=== Exercise directions ===
Transcribe exactly, and without pictures, the lines from the one that contains "This screenshot has width=1222, height=1080." through the last line of the material.

+ + + + +

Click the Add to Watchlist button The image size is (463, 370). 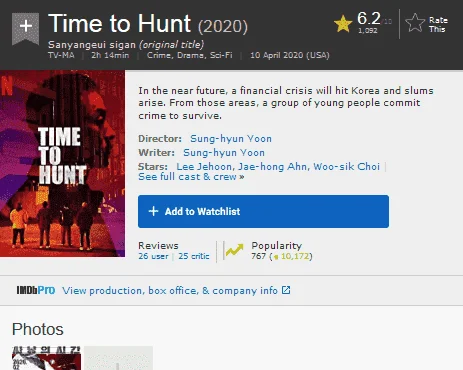coord(263,211)
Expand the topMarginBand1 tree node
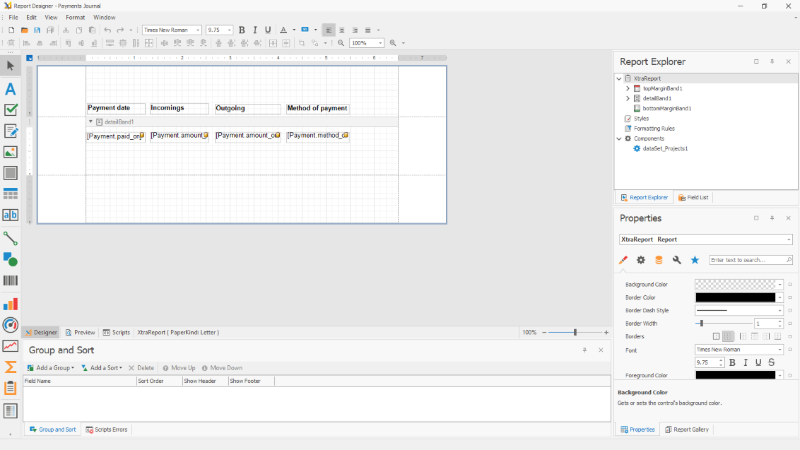The width and height of the screenshot is (800, 450). pyautogui.click(x=627, y=88)
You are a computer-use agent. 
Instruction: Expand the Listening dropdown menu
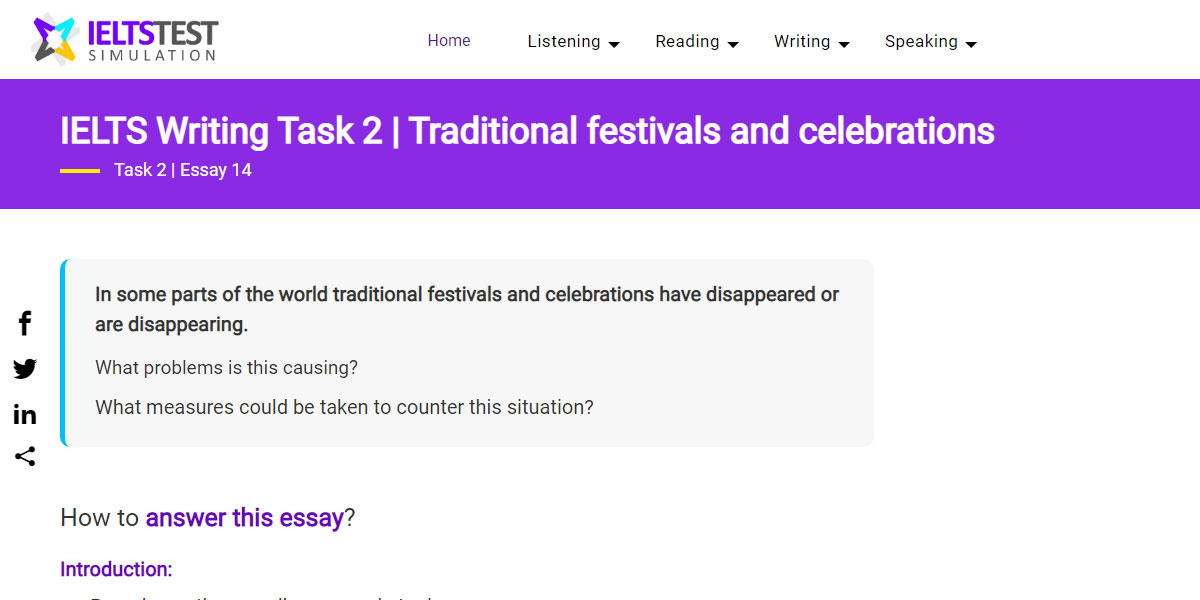point(615,43)
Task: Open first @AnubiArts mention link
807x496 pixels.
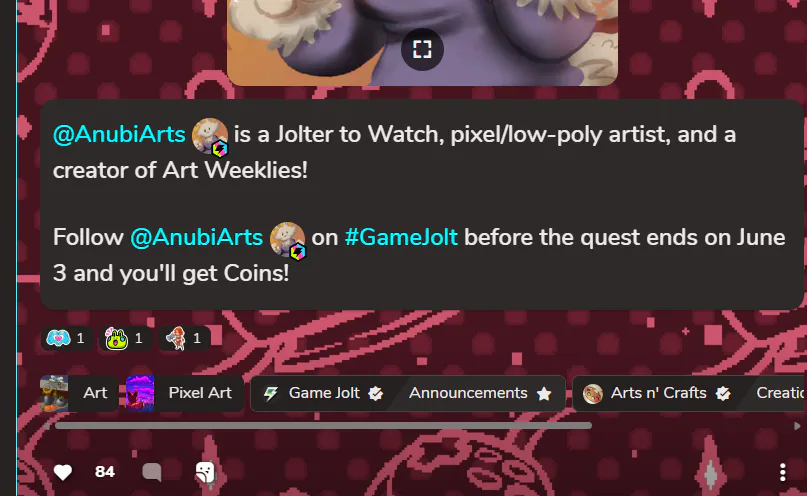Action: click(x=119, y=135)
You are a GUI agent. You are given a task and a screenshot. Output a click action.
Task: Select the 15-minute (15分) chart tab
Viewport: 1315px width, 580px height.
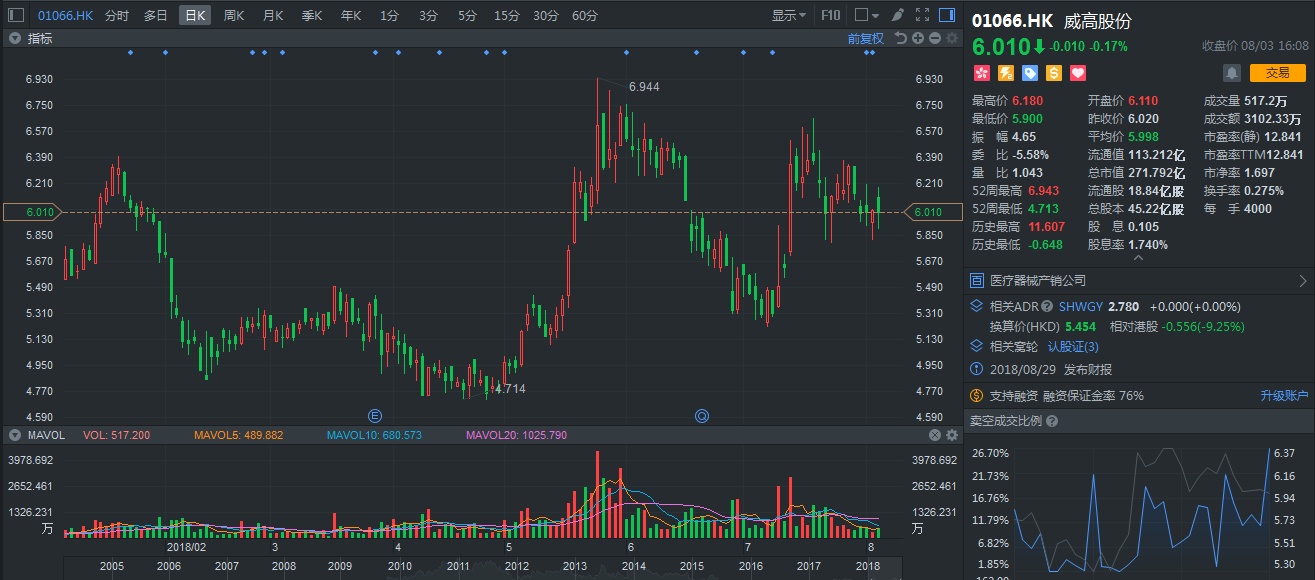pos(506,15)
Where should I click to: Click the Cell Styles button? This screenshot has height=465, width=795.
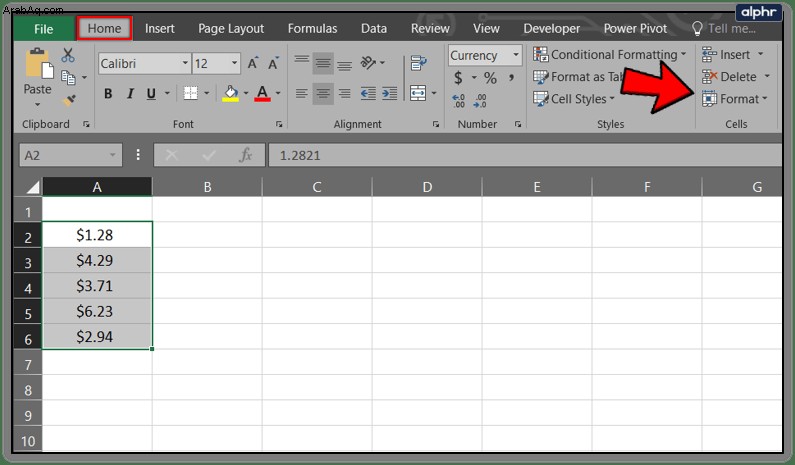[x=573, y=99]
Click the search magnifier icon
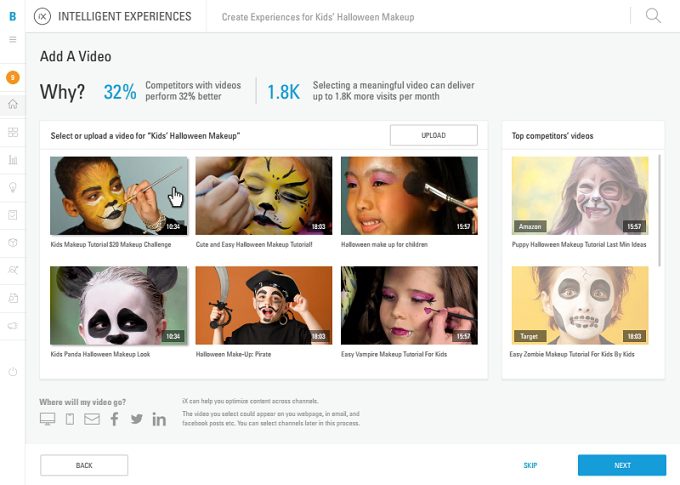 653,16
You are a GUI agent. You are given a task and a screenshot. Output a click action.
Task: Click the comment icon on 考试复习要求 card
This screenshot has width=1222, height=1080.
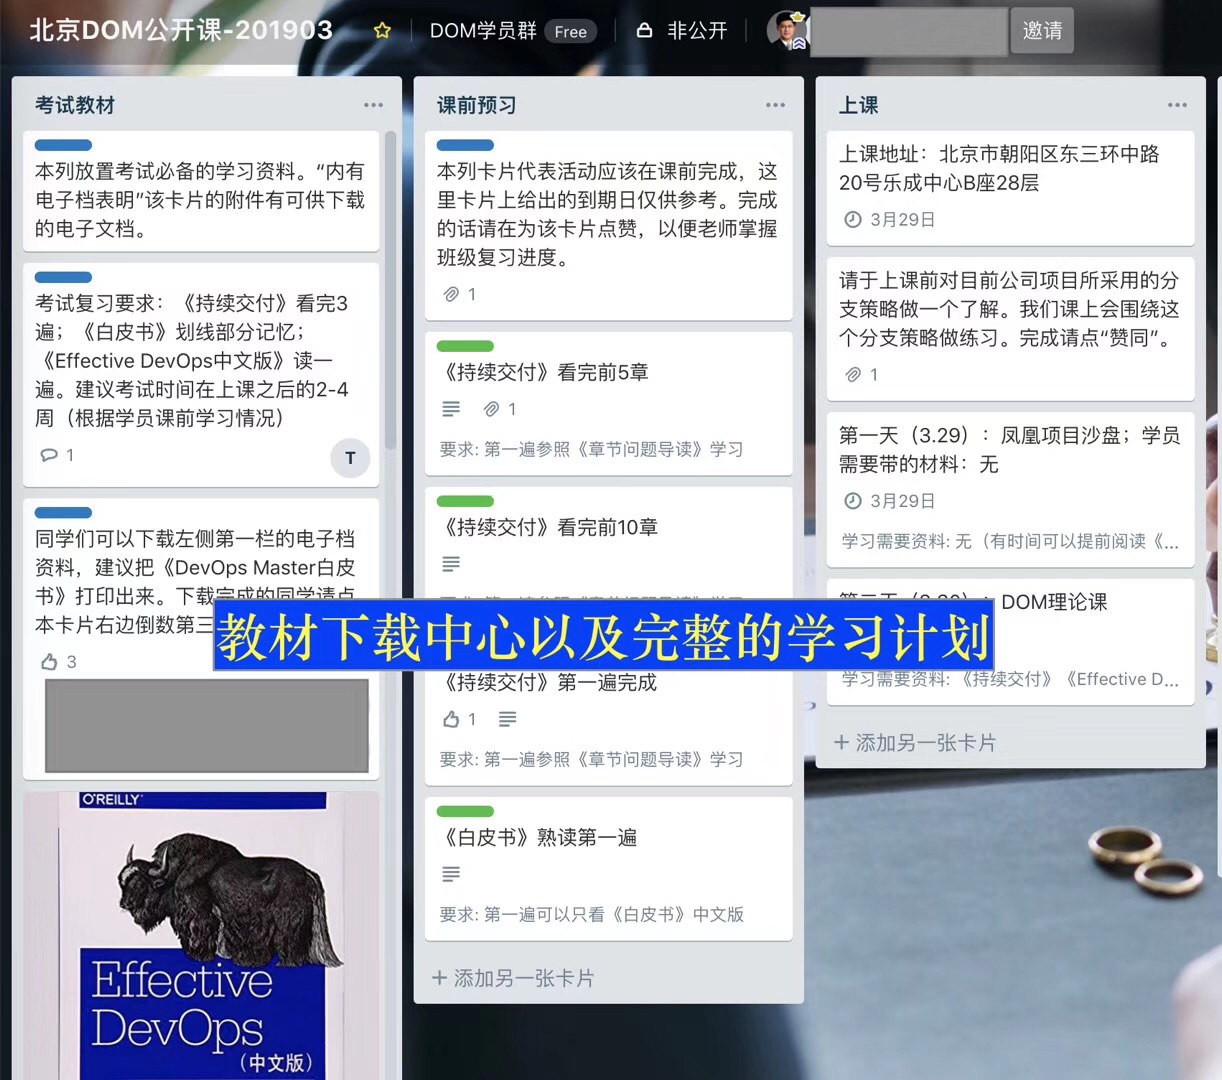tap(49, 455)
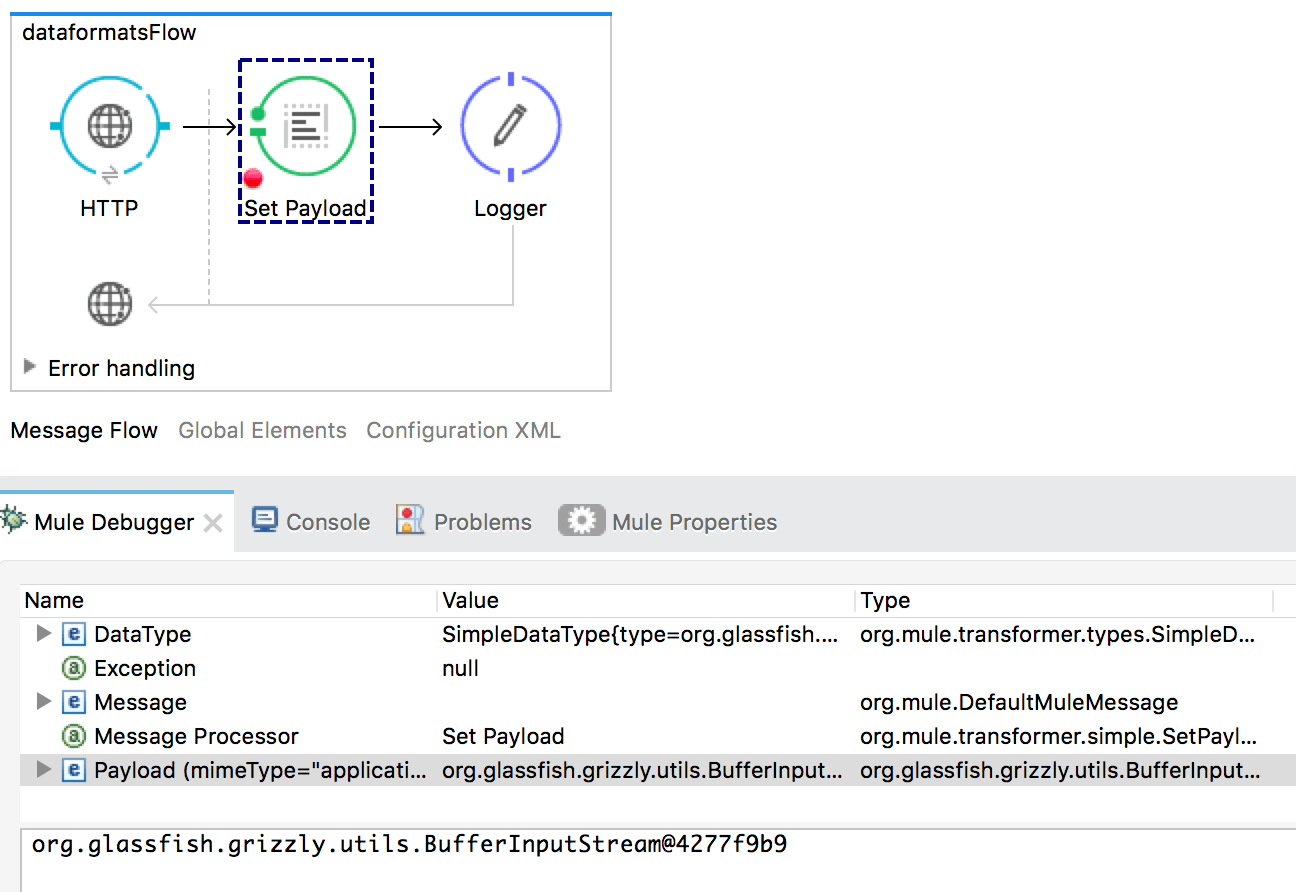Click the Logger pencil icon
Screen dimensions: 1296x892
click(510, 126)
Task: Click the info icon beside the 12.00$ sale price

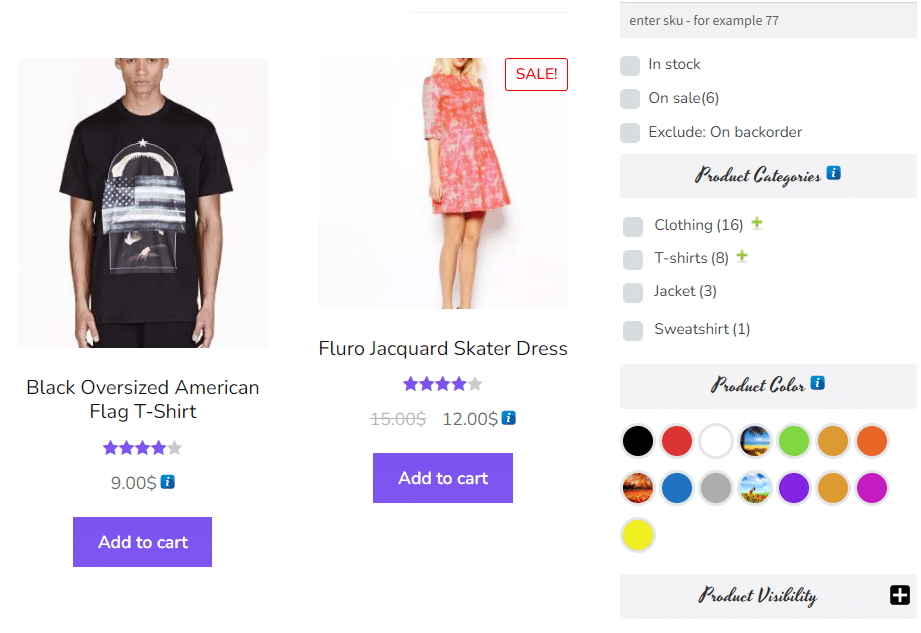Action: pyautogui.click(x=508, y=418)
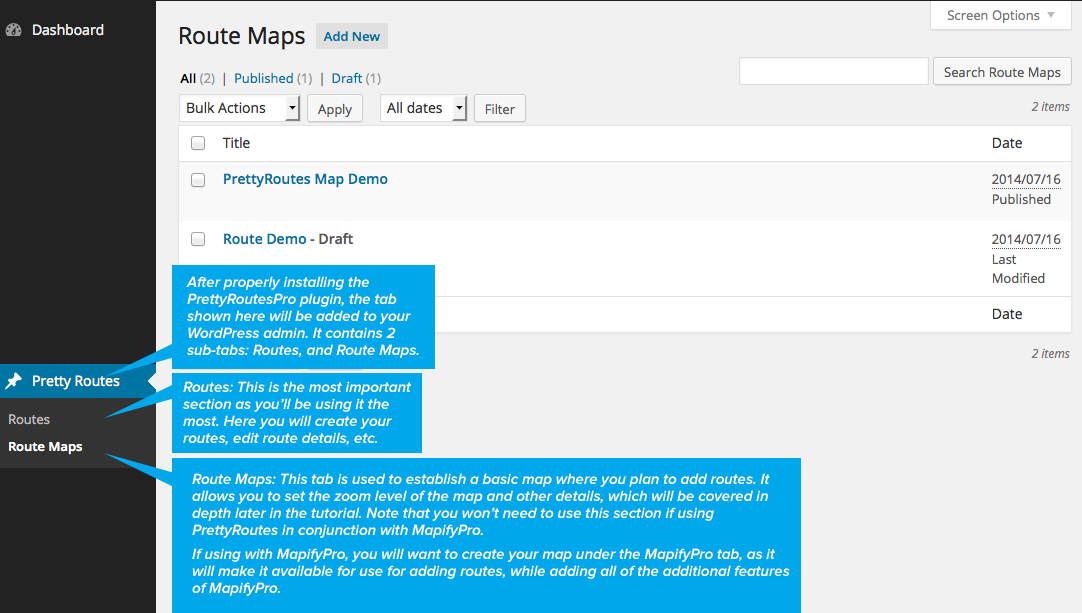
Task: Check the PrettyRoutes Map Demo row checkbox
Action: coord(198,180)
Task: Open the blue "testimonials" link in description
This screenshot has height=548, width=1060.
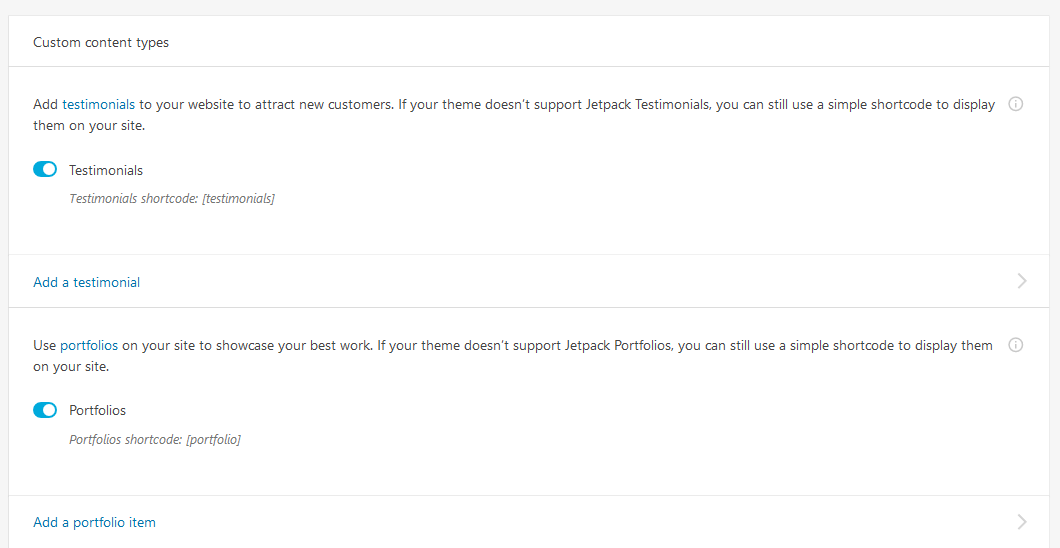Action: click(x=98, y=104)
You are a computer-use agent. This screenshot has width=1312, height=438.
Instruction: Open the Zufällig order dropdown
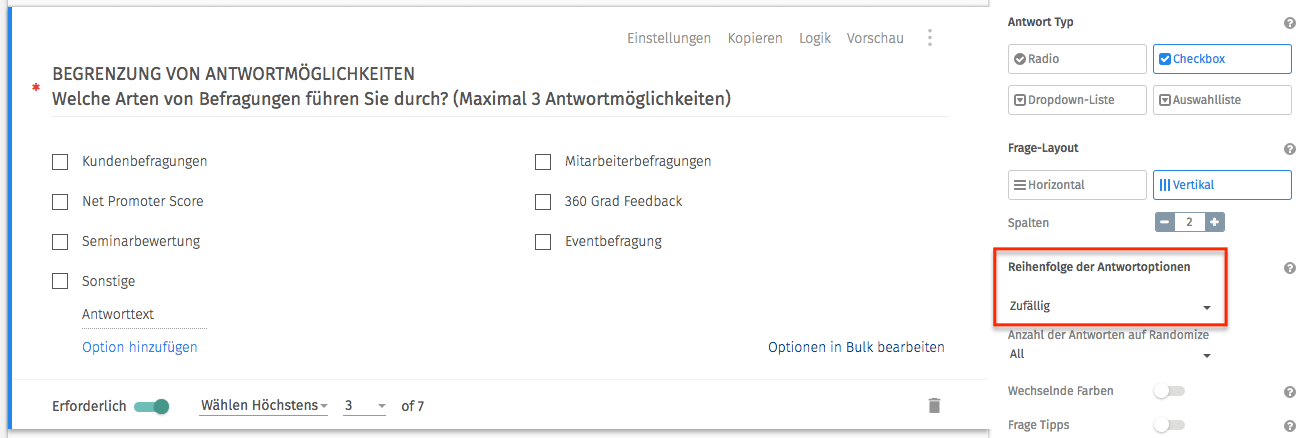(x=1109, y=306)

+ + + + +

=== Result of the task ===
This screenshot has width=1222, height=1080.
tap(49, 455)
Click the Logger pencil icon
Screen dimensions: 1296x892
click(510, 126)
Task: Click the info icon beside the 12.00$ sale price

Action: pyautogui.click(x=508, y=418)
Task: Check the PrettyRoutes Map Demo row checkbox
Action: coord(198,180)
Task: Open the blue "testimonials" link in description
This screenshot has height=548, width=1060.
Action: click(x=98, y=104)
You are a computer-use agent. This screenshot has width=1312, height=438.
Instruction: Open the Zufällig order dropdown
(x=1109, y=306)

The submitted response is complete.